"Ayolah, Mas," mohon Silvi pada Tian.
"Belum tentu bisa, Vi. Kamu tau sendiri jadwal kerjaku selama ini kayak apa," kata Tian.
Silvi memasang wajah cemberut yang imut. Tian sampai gemas dibuatnya.
"Cuti barang tiga hari aja masa ga bisa sih?" mohon Silvi lagi.
"Lebaran aja kadang aku ga libur, Vi," sahut Tian lelah menanggapi permintaan istrinya.
Ia tak sampai hati melihat istrinya memohon-mohon padanya berulang kali tapi nyatanya memang tak semudah itu mendapat cuti di tempat kerjanya. Komandannya tak segampang itu memberi izin. Mereka semua sama di sana.
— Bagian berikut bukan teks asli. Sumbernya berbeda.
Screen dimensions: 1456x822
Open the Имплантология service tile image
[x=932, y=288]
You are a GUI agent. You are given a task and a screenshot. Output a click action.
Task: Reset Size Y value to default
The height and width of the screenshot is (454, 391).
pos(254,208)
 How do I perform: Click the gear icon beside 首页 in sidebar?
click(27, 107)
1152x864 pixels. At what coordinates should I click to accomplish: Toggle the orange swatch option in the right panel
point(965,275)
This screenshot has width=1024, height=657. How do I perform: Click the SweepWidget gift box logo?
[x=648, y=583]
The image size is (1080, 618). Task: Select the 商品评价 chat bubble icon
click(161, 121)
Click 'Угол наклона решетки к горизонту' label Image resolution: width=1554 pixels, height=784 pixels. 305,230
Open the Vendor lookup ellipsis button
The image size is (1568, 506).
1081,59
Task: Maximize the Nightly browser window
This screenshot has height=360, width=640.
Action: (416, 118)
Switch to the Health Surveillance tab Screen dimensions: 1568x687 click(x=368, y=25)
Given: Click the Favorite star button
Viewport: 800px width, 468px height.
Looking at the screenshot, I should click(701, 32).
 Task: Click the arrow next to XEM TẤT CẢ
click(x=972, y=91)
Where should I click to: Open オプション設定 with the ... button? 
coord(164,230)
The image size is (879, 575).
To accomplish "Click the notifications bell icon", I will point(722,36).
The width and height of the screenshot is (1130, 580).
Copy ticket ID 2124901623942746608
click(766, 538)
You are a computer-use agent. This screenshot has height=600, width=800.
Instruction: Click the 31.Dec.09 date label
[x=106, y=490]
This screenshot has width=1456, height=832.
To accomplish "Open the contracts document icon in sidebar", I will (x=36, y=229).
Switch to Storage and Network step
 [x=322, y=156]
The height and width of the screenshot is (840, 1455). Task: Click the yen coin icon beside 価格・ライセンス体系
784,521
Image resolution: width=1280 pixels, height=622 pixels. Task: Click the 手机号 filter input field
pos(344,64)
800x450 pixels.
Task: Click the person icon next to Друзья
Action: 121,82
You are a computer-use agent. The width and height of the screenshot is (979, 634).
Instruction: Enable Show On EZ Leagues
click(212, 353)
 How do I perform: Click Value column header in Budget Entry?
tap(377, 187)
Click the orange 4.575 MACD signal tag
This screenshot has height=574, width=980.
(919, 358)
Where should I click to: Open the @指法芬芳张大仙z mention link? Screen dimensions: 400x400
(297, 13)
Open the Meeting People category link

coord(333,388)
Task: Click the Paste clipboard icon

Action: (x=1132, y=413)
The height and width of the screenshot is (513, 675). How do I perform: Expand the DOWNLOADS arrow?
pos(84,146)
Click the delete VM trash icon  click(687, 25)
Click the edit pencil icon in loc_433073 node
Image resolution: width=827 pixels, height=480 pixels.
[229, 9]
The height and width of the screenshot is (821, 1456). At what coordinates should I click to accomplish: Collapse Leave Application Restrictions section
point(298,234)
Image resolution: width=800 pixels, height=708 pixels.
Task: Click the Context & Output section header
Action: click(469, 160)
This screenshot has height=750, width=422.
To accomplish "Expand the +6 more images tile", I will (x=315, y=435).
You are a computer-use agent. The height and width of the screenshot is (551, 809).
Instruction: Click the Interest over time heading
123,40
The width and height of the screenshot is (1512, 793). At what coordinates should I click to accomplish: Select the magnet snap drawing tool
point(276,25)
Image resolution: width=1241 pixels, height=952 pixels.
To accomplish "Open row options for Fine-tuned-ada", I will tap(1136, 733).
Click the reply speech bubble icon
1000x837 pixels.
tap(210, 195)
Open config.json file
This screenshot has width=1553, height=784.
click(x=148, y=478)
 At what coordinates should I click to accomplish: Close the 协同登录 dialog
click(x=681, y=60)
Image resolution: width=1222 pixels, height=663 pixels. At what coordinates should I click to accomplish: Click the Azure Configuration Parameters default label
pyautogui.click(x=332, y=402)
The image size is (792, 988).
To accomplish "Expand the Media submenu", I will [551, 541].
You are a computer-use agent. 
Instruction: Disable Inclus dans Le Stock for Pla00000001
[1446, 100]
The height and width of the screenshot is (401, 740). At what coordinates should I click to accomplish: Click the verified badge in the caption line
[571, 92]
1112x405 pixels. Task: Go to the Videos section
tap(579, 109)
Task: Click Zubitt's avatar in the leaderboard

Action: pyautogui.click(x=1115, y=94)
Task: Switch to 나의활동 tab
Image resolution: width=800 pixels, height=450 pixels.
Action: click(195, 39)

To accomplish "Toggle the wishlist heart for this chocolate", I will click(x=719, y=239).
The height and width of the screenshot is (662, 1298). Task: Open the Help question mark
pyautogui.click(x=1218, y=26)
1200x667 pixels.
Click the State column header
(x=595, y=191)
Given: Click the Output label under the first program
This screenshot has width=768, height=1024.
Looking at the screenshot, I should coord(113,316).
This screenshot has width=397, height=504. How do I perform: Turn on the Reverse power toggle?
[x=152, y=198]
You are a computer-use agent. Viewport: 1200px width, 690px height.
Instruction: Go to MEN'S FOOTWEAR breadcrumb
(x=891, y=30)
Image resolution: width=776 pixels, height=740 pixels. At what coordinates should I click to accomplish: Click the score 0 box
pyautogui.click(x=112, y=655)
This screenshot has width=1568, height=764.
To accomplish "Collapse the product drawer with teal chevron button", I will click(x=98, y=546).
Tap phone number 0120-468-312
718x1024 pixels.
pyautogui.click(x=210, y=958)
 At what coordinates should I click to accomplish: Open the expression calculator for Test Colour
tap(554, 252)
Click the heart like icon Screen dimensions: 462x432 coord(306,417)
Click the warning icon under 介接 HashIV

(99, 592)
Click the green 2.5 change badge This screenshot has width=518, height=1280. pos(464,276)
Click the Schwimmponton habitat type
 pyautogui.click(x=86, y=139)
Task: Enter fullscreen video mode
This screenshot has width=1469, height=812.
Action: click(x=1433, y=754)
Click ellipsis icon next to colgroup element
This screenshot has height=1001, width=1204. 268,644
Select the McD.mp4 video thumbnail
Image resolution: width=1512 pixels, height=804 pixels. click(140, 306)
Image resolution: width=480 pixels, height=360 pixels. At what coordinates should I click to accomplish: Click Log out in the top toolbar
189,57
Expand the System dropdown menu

Sama-sama banyak yang jauh dari orang tua, keluarga, anak, istri, dan handai taulan. Jika ia meminta keringanan diberikan cuti pastilah semua anggota kompi minta perlakuan yang sama. Andai saja ia bisa cuti dengan mudah tentu ia akan mengajukan cuti demi menemani istrinya pergi reuni. Tak apalah nanti ia akan bosan menunggu istrinya rumpi dengan kawan-kawan lamanya yang sering diceritakannya di rumah itu— yang bahkan tak ia hapal nama-namanya— asal istrinya bahagia. Tapi ....
"Jadi kita pun bakal lebaran di sini?" tanya Silvi makin muram.
"Kalo kamu mau pulang ya ga papa pulang aja. Kesian juga kalo Sena di sini berdua doang sama kamu. Nanti aku anterin tapi abis itu aku pulang lagi kemari soalnya udah dapet tugas jaga," jawab Tian yang memang tidak punya pilihan lain.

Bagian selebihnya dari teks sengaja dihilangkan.